YOLO-AMC: An Improved YOLO Architecture with Attention Mechanisms for Building Crack Detection
Pith reviewed 2026-06-27 07:32 UTC · model grok-4.3
The pith
Inserting the Global Attention Mechanism into YOLOv11's neck after C2PSA removal raises crack detection mAP@0.5 to 0.9917.
A machine-rendered reading of the paper's core claim, the machinery that carries it, and where it could break.
Core claim
YOLO-AMC with GAM inserted into the multi-scale feature fusion layers of the Neck after C2PSA removal achieves mAP@0.5 of 0.9917 and mAP@0.5:0.95 of 0.9506 on the test dataset, exceeding YOLOv11's 0.9833 and 0.9112 as well as YOLOv8's 0.9707 and 0.8921, while operating at 7.6 GFLOPs, 110.95 FPS on RTX 4090, and roughly 5 FPS on Raspberry Pi 5.
What carries the argument
Attention modules placed in the multi-scale feature fusion layers of the Neck to strengthen cross-scale feature integration for low-contrast crack detection.
If this is right
- GAM outperforms the other tested attention modules for this crack detection task.
- The resulting model maintains real-time speeds on both desktop GPUs and edge hardware such as the Raspberry Pi 5.
- The architecture offers a direct accuracy improvement over standard YOLOv11 and YOLOv8 for thin-structure detection in noisy images.
- Deployment remains feasible at low computational cost of 7.6 GFLOPs.
Where Pith is reading between the lines
- The same neck-level attention placement could be tested on detection of other low-contrast linear features such as roads or pipelines in aerial imagery.
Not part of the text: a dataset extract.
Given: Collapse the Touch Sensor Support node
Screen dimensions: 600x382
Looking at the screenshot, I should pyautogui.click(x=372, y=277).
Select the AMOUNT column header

- If the gain depends on cross-scale fusion, applying the modules earlier in the backbone might yield different trade-offs worth measuring.
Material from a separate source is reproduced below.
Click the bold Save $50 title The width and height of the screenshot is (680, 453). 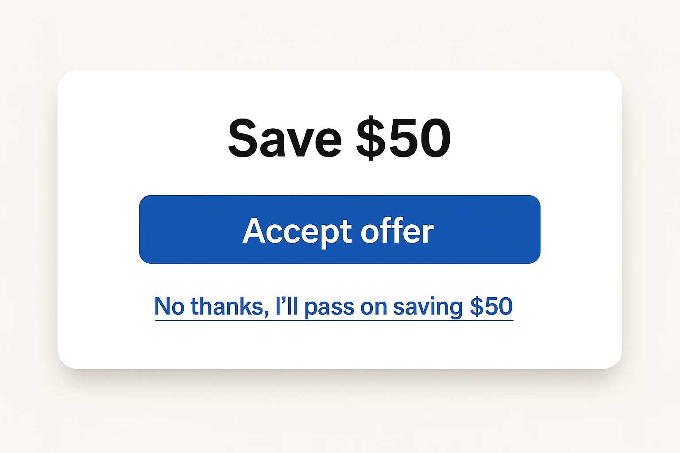[339, 138]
- The approach could be combined with data augmentation targeted at crack-like artifacts to see whether the mAP ceiling rises further.
Load-bearing premise
The reported accuracy gains arise specifically from the attention module insertions and C2PSA removal rather than from unstated choices in training data, optimization, or other implementation details.
What would settle it
Reproduce the exact training protocol on the same dataset using unmodified YOLOv11 without the attention additions or C2PSA removal, then measure whether its mAP@0.5 and mAP@0.5:0.95 match the lower baseline values or rise to the reported YOLO-AMC levels.
Figures
read the original abstract
Crack detection plays an important role in infrastructure inspection and Structural Health Monitoring (SHM). However, cracks typically appear as thin, low-contrast structures and are easily affected by background noise, posing challenges for existing object detection models. This study proposes an improved YOLO-based architecture with integrated attention mechanisms, termed YOLO-AMC (YOLO with Attention Mechanisms for Crack Detection), to enhance automated crack detection performance. Based on YOLOv11, the original C2PSA module is removed, and multiple attention mechanisms, including Global Attention Mechanism (GAM), Residual Convolutional Block Attention Module (Res-CBAM), and Shuffle Attention (SA), are introduced into the multi-scale feature fusion layers of the Neck to strengthen cross-scale feature integration. Experimental results demonstrate that YOLO-AMC consistently outperforms baseline models YOLOv11n and YOLOv8n across multiple evaluation metrics. Among the evaluated attention modules, GAM achieves the best detection performance, obtaining mAP@0.5 = 0.9917 and mAP@0.5:0.95 = 0.9506 on the test dataset, which are higher than those of YOLOv11 (0.9833 / 0.9112) and YOLOv8 (0.9707 / 0.8921). Furthermore, while maintaining a computational complexity of 7.6 GFLOPs, the proposed model achieves 110.95 FPS on an NVIDIA RTX 4090 platform and approximately 5 FPS on a Raspberry Pi 5 edge device, demonstrating a favorable trade-off between accuracy and deployment efficiency. The implementation code for this study is available on GitHub at https://github.com/CY-Tsai24/YOLO-AMC.
Editorial analysis
A structured set of objections, weighed in public.
Referee Report
Summary. The paper proposes YOLO-AMC, an improved YOLOv11-based detector for building crack detection. It removes the original C2PSA module and inserts attention mechanisms (GAM, Res-CBAM, or SA) into the multi-scale feature fusion layers of the Neck. On a held-out test set the GAM variant reports mAP@0.5 = 0.9917 and mAP@0.5:0.95 = 0.9506, exceeding the unmodified YOLOv11n (0.9833 / 0.9112) and YOLOv8n (0.9707 / 0.8921) baselines, while retaining 7.6 GFLOPs and 110.95 FPS on an RTX 4090 (≈5 FPS on Raspberry Pi 5). Public code is provided.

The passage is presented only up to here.